Aufgabe 1: Nenne bitte alle verschiedenen Wörter im Forumstext über E-Bike-Akkus, die mit „selbst“ beginnen (Groß- und Kleinschreibung egal), jedes nur einmal und in der Reihenfolge ihres ersten Auftretens.
Aufgabe 2: Schreibe den Forumstext über E-Bike-Akkus im Anschluss an seinen letzten Satz fort.

Lesetext:
#####
Die Akkus können aber eher nicht zum Selbstwerkeln gebaut werden. 

Denn diese Akkus mit diesen hohen Kapazitäten sind hochgradig gefährlich für die Allgemeinheit, wenn da ein selbsternannter sowieso 'Alleskönner' Mist baut. Und wenn man weiss, wie leicht man im i-Net an Spezialwerkzeuge kommt ....

Und am Ende heisst es nicht der Akku von Selbstwerker Sowieso, sondern das eBike der Marke XY ist explodiert.


----------



## xxxT (23. Dezember 2018)

Dirty Track schrieb:


> Die Akkus können aber eher nicht zum Selbstwerkeln gebaut werden.
> 
> Denn diese Akkus mit diesen hohen Kapazitäten sind hochgradig gefährlich für die Allgemeinheit, wenn da ein selbsternannter sowieso 'Alleskönner' Mist baut. Und wenn man weiss, wie leicht man im i-Net an Spezialwerkzeuge kommt ....
#####
Datenzeilen:
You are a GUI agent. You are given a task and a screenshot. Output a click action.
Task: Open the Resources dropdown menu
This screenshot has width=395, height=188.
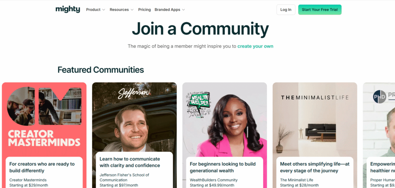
#####
Lösung 1: Selbstwerkeln, selbsternannter, Selbstwerker

Lösung 2:
da ist sicherlich  was dran, zumindest bei, fahrrad/ autoakkus. man könnte ja klein anfangen mit verklebten ,schwer oder schwierig wechselbaren lampenakkus ,zb, oder bei laptops. standards setzen.hat aber nix mit cube zu tun..


----------



## sascha1603 (23. Dezember 2018)

wenn ich nur die Akkus in der Heizbox ansehe, hab ich da x mal so viel Leistung wie der Akku von einem eBike
Akkus gehen nur bei zu hoher Entladung (C-Rate), bei zu hoher Entnahme der Kapazität oder Überladung hoch
dies kann normalerweise beim eBike nicht passieren, außer durch einen technischen defekt am Ladegerät oder des Computers beim fahren durch die Entladespannung der Zellen
die Außenmasse der Zellen sind bei gleicher Kapazität immer unterschiedlich! da gibt es keine Normgrößen! eine Zelle mit 2000mah gibt es zB in 170x40x12 oder 150x45x12 usw
dann kommt noch die unterschiedliche C-Rate dazu


----------



## Rockside (23. Dezember 2018)

Der selbsternannte 'Alleskönner' wird dann sagen:  'Haha, diese dummen Kleinbürger, was nicht passt, wird eben passend gemacht.' 
Und wenn's dann knallt, ...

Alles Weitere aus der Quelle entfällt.